Concrètement, cette enveloppe se traduit par des réalisations palpables sur le terrain. Les décaissements effectifs depuis 2024 approchent les 700 millions de dollars, finançant des artères vitales pour le désenclavement du pays. La rocade de Kinshasa, les axes routiers Mbuji-Mayi – Mwene-Ditu et Kananga–Kalambambuji, ou encore la route Bukavu–Kamanyola sont autant de projets dont l’avancement est directement indexé sur les flux de la Sicomines. Cette accélération du financement des infrastructures en RDC pose une question rhétorique majeure : le pays a-t-il perdu ou gagné à renégocier ? Les chiffres semblent apporter une réponse sans équivoque en faveur de la révision.
L’objectif affiché par les autorités était d’« extirper les incongruités » et les mauvaises pratiques qui entachaient l’exécution du projet. Selon Jules Alingete, la renégociation du contrat Sicomines a permis de neutraliser des incohérences internes et de « délivrer le projet de la corruption ». Cette sanitisation du cadre juridique et financier ouvre la voie à une projection sereine : sur une période de 20 ans, le pays pourrait capturer près de 7 milliards de dollars dédiés à la modernisation de son réseau routier et de ses équipements publics.
Cette dynamique de clarification se poursuit avec l’annonce récente d’un audit technique et financier approfondi du projet, portant sur 17 années d’exécution.
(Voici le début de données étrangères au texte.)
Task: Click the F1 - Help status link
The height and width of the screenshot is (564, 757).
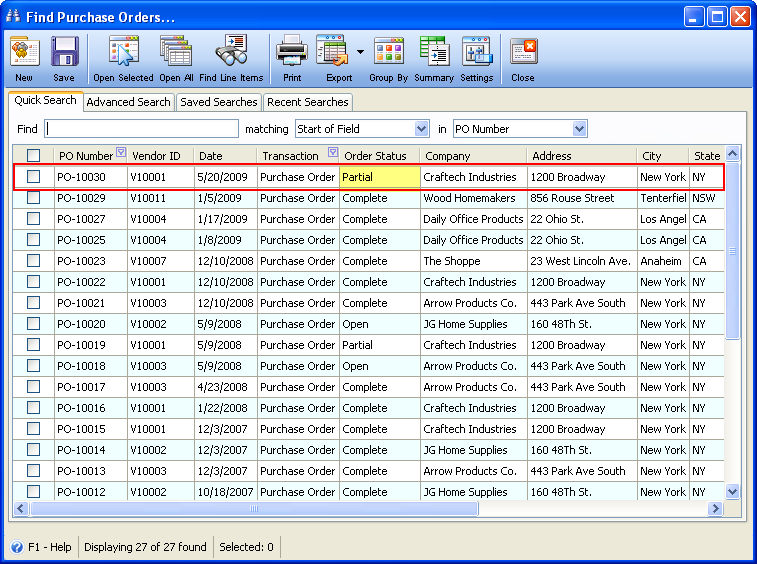Action: pos(41,547)
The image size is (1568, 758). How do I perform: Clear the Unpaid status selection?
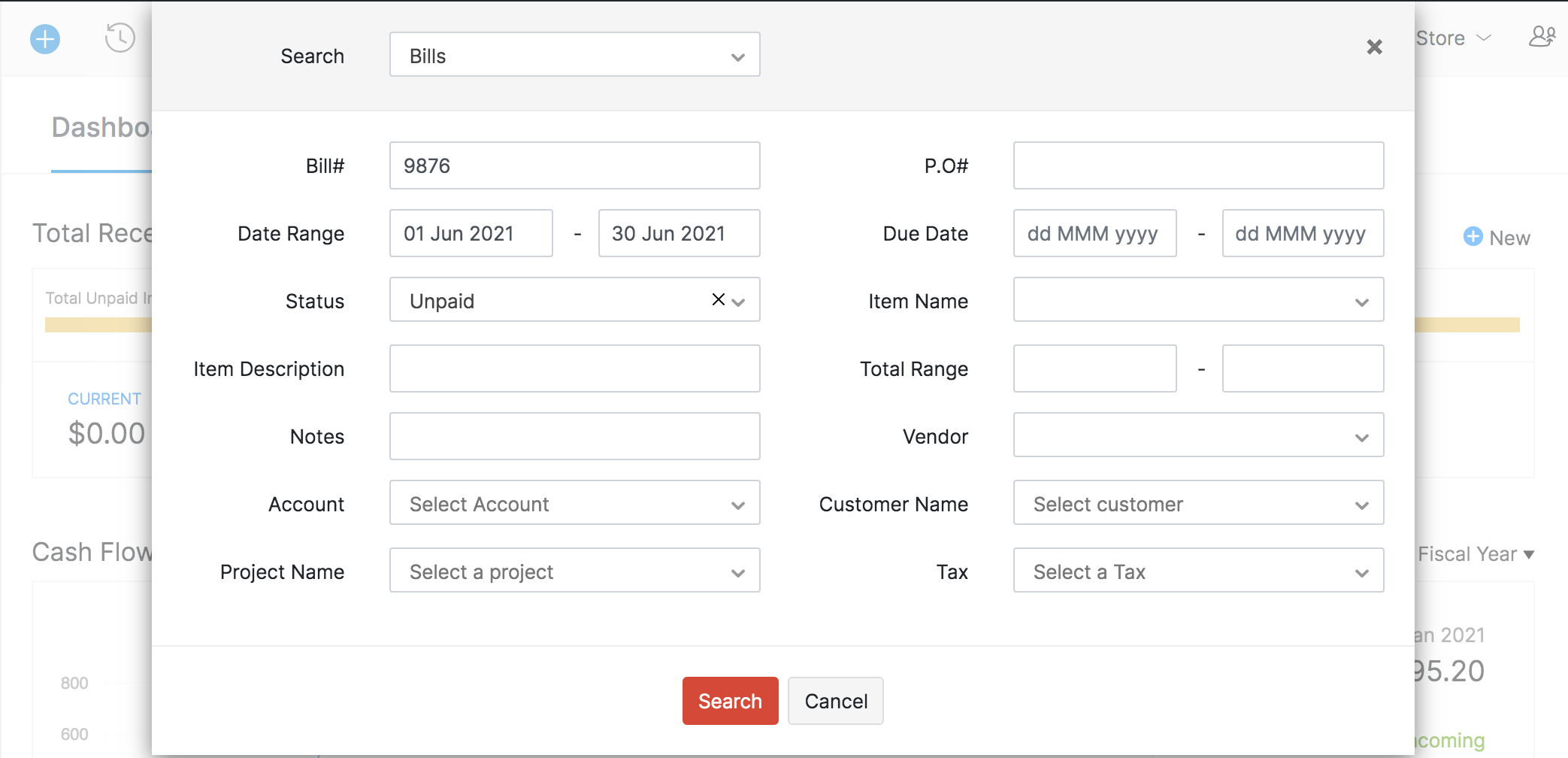click(x=718, y=300)
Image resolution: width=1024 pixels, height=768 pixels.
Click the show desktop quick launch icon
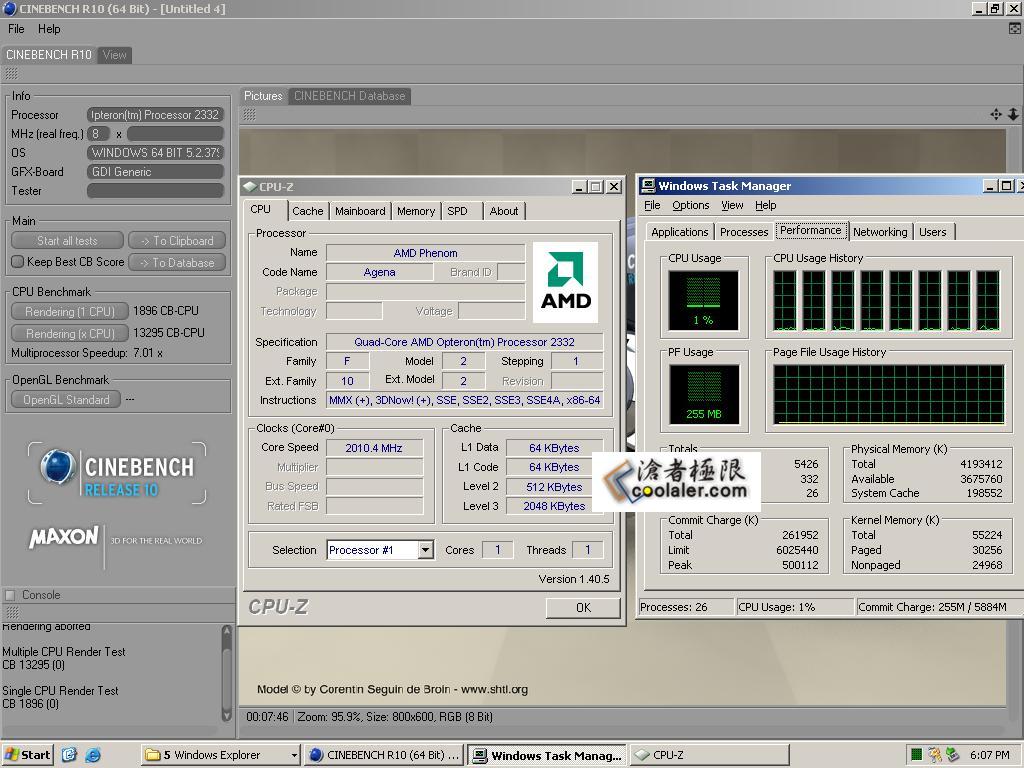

Pilotée par l’Agence de pilotage et de coordination (APCSC), cette initiative vise à établir « la vérité des chiffres » et pourrait, à terme, préparer le terrain pour un sixième avenant. Cette démarche prospective indique une volonté de pérenniser et d’optimiser encore ce partenariat structurant, en s’appuyant sur des données certifiées par des firmes internationales.
En définitive, le dossier Sicomines évolue d’un contentieux opaque vers un modèle de financement contra-cyclique des infrastructures. La renégociation, souvent présentée comme un point de discorde politique, se révèle être un levier économique puissant. La clé du succès réside désormais dans la capacité de l’État à maintenir une gouvernance irréprochable de ces fonds et à en maximiser l’impact sur le développement territorial. L’avenant 5 à la convention minière apparaît ainsi moins comme un point final que comme une étape dans un processus continu de rééquilibrage des partenariats stratégiques de la RDC.